Display every line of the data below that contains the word "Code". Case matters.

Items from a dataset —
○ ○ ○ ○ ○
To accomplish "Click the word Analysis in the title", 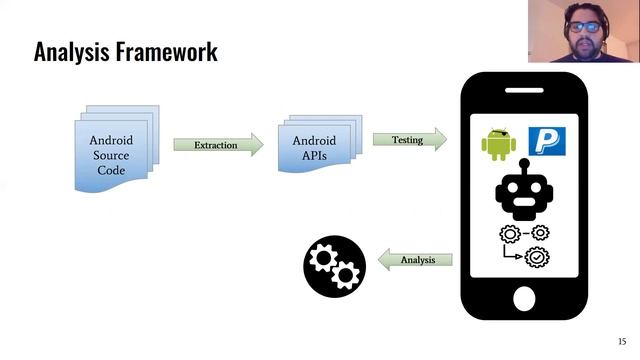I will click(70, 51).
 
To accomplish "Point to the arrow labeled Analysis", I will click(415, 260).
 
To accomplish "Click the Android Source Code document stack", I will click(111, 152).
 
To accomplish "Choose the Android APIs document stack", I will click(314, 149).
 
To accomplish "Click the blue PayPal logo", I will click(546, 140).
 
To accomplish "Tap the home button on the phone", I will click(525, 297).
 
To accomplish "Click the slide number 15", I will click(621, 341).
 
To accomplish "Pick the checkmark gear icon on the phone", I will click(538, 257).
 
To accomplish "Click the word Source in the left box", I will click(111, 156).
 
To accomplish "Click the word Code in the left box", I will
○ ○ ○ ○ ○
IN RESPONSE —
To accomplish "Click the Android Source Code document stack", I will click(111, 152).
To accomplish "Click the word Code in the left box", I will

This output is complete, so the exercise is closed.